Afghan woman scholar who came to U.S. days before Kabul fell mourns 'generation of change'

A young Afghan woman was trying to settle into her new life at a Massachusetts university when she heard the news that her home city of Kabul had fallen to the Taliban.

She attempted to book a flight back home but soon realized there were no flights.

“It all happened so quickly,” she said. She arrived in the United States on Aug. 9, days before the militant group claimed major provinces and cities — including Helmand and Kandahar — and just over a week before Taliban fighters declared victory in Kabul’s presidential palace.

Now the 26-year-old, who asked for her name to be anonymized, has mixed feelings about studying for a master's degree, which she won a Fulbright scholarship to attend. With the militant Taliban regime back in power, it is likely that women and girls in Afghanistan could be denied education again.

“From an outsider point of view, it looks like I got lucky and I came here for my studies and now I’m safe,” she told Yahoo News, “but it’s a certain feeling of guilt … leaving my family and friends and everyone that I knew in Kabul behind.”

The return of the Taliban regime marks an end to almost 20 years of the presence of a U.S.-led coalition in Afghanistan.

During that time, the woman and others of her generation began to rebuild their lives, and some of their country, including the capital, Kabul, began to acquire some of the characteristics of a modern society. Women were allowed to study and work, both of which were restricted when the Taliban last held power, prior to the 2001 U.S. invasion.

“I feel humiliated, because my generation was a generation of resilience and hope.

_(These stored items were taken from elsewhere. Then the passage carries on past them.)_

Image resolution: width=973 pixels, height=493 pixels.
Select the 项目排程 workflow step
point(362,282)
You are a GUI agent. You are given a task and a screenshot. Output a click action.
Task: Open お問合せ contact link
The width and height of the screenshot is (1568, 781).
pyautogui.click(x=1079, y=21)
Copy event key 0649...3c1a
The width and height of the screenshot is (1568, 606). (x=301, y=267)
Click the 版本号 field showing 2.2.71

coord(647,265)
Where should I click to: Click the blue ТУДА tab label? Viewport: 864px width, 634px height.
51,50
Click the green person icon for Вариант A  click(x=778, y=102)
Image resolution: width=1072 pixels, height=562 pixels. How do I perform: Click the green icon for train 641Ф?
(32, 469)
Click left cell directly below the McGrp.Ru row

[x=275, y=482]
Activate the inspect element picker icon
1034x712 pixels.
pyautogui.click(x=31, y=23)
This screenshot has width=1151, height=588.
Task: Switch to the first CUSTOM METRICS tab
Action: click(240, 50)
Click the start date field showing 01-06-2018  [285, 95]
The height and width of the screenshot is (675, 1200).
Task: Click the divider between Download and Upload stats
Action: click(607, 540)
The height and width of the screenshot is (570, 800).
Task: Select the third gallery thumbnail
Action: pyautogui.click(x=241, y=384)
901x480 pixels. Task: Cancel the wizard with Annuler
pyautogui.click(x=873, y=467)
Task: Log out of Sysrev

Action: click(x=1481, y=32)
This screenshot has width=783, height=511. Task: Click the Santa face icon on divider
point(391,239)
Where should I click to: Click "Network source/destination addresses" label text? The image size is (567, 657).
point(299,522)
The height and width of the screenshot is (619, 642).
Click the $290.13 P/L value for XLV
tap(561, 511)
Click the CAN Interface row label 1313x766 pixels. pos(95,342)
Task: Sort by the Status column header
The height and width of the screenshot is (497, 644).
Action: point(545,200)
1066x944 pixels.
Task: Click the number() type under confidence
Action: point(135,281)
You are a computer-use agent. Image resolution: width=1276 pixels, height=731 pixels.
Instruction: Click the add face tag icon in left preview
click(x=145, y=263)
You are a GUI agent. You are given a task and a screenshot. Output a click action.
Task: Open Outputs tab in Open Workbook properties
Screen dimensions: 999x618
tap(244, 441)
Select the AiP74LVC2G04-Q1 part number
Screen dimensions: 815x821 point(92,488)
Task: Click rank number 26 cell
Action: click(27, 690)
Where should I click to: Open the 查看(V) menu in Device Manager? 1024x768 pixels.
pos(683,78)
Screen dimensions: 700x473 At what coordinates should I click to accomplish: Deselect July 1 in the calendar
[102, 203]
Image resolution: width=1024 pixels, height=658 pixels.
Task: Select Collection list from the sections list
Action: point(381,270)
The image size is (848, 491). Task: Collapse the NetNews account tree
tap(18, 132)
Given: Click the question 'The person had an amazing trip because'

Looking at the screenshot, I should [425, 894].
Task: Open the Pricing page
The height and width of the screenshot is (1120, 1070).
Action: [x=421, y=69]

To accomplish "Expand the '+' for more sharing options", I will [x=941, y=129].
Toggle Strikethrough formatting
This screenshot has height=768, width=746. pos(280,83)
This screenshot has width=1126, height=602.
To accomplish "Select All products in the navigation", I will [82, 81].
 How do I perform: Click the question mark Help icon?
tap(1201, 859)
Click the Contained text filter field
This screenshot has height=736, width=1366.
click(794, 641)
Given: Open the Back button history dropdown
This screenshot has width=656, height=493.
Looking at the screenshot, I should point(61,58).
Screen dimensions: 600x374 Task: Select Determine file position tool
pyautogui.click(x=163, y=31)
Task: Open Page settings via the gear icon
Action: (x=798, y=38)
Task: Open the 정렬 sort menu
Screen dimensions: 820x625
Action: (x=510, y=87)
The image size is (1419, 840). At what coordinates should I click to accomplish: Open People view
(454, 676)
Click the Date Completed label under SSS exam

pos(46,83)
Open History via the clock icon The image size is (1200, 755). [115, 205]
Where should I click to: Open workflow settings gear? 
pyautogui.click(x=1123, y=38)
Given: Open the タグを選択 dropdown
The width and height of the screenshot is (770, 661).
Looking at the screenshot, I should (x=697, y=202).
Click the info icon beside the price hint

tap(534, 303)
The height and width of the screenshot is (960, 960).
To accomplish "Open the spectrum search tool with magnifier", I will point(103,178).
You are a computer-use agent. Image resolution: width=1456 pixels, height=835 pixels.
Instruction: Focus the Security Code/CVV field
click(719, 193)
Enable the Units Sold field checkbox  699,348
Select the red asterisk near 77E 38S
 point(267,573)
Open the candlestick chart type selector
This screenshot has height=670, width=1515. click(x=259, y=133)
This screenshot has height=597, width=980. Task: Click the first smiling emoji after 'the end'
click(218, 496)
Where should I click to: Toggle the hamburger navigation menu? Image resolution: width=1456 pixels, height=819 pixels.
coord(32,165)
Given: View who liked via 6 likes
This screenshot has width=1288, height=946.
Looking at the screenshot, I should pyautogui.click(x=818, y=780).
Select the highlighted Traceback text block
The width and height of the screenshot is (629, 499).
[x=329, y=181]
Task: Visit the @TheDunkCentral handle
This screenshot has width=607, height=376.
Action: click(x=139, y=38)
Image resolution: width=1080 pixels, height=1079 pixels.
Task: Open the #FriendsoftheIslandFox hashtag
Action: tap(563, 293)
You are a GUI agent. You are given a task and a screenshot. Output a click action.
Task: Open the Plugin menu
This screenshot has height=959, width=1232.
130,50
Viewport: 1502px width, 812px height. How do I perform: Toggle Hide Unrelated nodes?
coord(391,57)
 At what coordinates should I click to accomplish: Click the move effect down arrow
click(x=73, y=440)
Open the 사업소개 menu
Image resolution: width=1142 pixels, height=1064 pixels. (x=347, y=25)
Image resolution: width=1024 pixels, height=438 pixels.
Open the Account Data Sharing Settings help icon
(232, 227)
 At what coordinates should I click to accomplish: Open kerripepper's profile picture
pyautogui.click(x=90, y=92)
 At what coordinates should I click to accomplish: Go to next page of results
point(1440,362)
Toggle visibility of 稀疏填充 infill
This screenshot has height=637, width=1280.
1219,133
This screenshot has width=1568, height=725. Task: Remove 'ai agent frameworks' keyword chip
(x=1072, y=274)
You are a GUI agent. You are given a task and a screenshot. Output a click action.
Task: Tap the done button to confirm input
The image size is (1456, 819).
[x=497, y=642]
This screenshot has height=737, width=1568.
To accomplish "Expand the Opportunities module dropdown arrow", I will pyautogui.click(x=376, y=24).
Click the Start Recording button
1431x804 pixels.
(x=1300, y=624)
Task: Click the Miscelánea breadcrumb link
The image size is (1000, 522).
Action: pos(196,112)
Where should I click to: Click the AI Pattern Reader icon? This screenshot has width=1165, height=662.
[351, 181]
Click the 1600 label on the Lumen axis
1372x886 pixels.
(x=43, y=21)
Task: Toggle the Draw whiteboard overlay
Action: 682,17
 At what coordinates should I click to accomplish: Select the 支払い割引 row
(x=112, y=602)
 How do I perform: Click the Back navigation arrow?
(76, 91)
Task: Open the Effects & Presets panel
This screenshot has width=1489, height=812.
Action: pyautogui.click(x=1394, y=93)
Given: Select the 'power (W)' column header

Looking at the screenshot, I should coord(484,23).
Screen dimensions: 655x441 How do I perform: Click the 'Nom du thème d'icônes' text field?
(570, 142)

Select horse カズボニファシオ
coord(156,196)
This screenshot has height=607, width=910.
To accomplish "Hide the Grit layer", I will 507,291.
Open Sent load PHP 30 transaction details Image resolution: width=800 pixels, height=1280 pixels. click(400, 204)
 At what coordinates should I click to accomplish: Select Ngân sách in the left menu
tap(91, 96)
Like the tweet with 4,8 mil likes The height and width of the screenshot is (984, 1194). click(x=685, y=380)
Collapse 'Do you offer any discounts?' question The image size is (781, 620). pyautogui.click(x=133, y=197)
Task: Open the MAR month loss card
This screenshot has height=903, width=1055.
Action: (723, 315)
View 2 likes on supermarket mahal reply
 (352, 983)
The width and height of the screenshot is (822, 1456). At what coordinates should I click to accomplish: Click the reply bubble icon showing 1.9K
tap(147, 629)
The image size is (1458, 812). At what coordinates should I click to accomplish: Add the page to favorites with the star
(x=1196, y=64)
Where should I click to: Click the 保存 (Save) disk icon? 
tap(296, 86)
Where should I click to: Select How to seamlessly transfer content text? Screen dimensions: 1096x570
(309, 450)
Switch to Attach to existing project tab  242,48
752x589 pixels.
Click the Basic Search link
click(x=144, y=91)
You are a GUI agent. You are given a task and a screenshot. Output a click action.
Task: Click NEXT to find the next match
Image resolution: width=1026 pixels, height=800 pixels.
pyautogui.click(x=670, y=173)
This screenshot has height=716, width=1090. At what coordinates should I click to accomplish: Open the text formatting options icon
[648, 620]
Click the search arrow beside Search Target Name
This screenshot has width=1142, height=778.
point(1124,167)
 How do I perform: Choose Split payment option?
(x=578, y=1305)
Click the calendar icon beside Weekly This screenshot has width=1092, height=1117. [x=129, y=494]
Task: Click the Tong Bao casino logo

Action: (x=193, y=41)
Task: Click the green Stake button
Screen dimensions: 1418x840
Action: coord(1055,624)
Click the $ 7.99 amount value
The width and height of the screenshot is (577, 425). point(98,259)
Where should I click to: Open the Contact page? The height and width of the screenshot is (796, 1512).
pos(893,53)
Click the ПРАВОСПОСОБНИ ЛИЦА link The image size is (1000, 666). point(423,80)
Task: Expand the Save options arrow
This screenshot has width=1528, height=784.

But they are now trapped in the corners of their home, waiting for fate to see what the Taliban will do,” she said.

Her comments echo the concerns of other young Afghans who had been working to bring some stability to the war-ravaged nation, and who campaigned for years for equality for Afghan women and girls.

Taliban fighters patrol in Kabul on Thursday.
Taliban fighters patrol in Kabul on Thursday. (Rahmat Gul/AP) (AP)

“The situation is soul-crushing, the whole experience of bringing change to the Afghan society,” she said. “I felt like [the Taliban takeover] was a slap on the face. I felt really courageous back in Kabul, when we counted ourselves as the generation of change and the generation that was really resilient. But then [the Taliban] came back, and so did the memory of brutality and the violence.”

During their previous rule in Afghanistan, between 1996 and 2001, the Taliban introduced strict rules and punishments under their interpretation of Sharia, or Islamic law. Sharia acts as the fundamental religious moral code of Islam, with holistic rules that apply to all areas of life, including religious obligations, daily routines and personal beliefs.

Women had to wear the all-covering burqa, girls age 10 and over were prohibited from going to school, and women who went out unaccompanied in public places could face beatings.

The woman was a small child when the Taliban were last in power. Her family fled Afghanistan and settled as refugees in Iran, where she received some basic level of education.

She returned to Afghanistan when she was 10 and witnessed the Taliban’s legacy firsthand. Her family settled in a remote village in the central highlands, which was deprived of government or international assistance.

Women wearing the traditional burqa wait to be seen by a female doctor in a small village clinic in Herat, Afghanistan, backed by a Danish nonprofit, in December 2000.
Women wearing burqas wait to be seen by a female doctor in a clinic in Herat, Afghanistan, backed by a Danish nonprofit, in 2000. (Roger Lemoyne/Getty Images) (Getty Images)

“When I went there, there was no school,” she said. “I was the most educated girl in the village and had only studied in fifth grade back in Iran.”

Because she was the most educated, she began teaching the younger girls, most of whom, she said, have now finished their master's degrees.

“Now seeing women not having this chance [for education] really is heartbreaking, because I think education changed my life,” she said.

The woman, who formerly worked as a researcher in Kabul documenting the atrocities of Taliban fighters on women, also credited U.S.-led programs for her ability to excel at school.

Her fear is that now, without a U.S. presence, those initiatives will be limited or will end, depriving other girls of the opportunities she was given.

“The reason I talk English to this extent is because I was part of the micro-scholarship of the U.S. Embassy to learn English,” she said. “I’m not sure if it would be possible under a Taliban regime. In Afghanistan, we had the basis of women's empowerment, but we just needed more time.”